» Given request 1:
According to the passage on Michigan's and Minnesota's responses to PFAS, in what year did Minnesota sue 3M?
» Given request 2:
Extend the passage on how Michigan and Minnesota have dealt with PFAS, picking up after its final sentence.

** start of Supplied passage **

Michigan kicked off its statewide response last year and accelerated the efforts in 2018. The Department of Environmental Quality is testing all public water supplies for PFAS, and Snyder in July instructed Michigan Attorney General Bill Schuette to sue manufacturing giant 3M,  seeking compensation for environmental and health damages from products the company produced.

Minnesota first acted on PFAS in 2002, searching for PFAS in its water and, unlike Michigan, developing drinking water standards for the chemicals. Minnesota sued 3M in 2010 and will reap hundreds of millions of dollars for cleanups through a settlement signed this year.

Minnesota officials recently gave Michigan leaders documents it accumulated during more than seven years of legal wrangling with 3M, John Linc Stine, commissioner of the Minnesota Pollution Control Agency and a former Minnesota Department of Health official, told Bridge Magazine this month.

** end of Supplied passage **
** start of Records provided **

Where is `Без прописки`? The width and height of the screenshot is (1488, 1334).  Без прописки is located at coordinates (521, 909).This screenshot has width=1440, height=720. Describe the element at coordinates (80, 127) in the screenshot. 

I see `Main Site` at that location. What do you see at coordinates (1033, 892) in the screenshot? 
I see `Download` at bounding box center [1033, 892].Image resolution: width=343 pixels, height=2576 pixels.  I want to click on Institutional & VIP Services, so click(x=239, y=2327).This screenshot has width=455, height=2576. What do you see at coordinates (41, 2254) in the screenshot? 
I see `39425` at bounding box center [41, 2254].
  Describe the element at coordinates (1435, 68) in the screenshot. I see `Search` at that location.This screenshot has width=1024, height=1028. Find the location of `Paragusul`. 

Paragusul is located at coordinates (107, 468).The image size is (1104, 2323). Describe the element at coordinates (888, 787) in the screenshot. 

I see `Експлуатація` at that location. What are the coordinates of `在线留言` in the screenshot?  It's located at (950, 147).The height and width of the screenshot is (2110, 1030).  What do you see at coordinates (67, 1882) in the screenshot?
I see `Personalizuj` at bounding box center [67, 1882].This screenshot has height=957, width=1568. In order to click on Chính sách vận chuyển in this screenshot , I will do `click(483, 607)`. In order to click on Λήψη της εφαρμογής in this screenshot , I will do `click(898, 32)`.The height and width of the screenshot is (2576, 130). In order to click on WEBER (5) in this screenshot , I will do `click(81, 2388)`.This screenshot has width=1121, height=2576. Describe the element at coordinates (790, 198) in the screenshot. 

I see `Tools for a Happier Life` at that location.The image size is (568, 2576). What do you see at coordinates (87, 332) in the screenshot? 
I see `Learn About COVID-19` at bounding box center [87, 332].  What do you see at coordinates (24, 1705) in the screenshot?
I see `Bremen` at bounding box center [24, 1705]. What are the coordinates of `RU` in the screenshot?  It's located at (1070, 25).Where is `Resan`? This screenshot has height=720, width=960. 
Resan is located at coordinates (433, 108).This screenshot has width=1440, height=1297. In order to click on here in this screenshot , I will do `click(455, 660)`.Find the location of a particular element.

** end of Records provided **

» Task output 1:
2010

» Task output 2:
Stine discussed Minnesota’s efforts to fight PFAS during an interview with Bridge.

The conversation has been edited for length and clarity.

Bridge: Michigan leaders have touted their statewide testing initiative and other actions on PFAS this year. But critics say Michigan waited far too long to act and ignored warnings about chemical dangers for years. Why did Minnesota address PFAS so much earlier?

Stine: We started detecting PFAS in our state in the early 2000s. At that time, the Minnesota Department of Health had not yet perfected the method to quantify concentrations of PFAS in water. They eventually did that, and then they began testing more broadly. That’s when we began responding to community drinking water challenges. Our work came from a public health standpoint. In Minnesota, the health department handles the federal Safe Drinking Water Act. In Michigan, it’s the Department of Environmental Quality. In our state, the public health perspective drove the response. In Michigan, it was an environmental response. Public health regulation is run by doctors and nurses and environmental regulation is run by lawyers and engineers.

Bridge: What prompted Minnesota to sue 3M in 2010?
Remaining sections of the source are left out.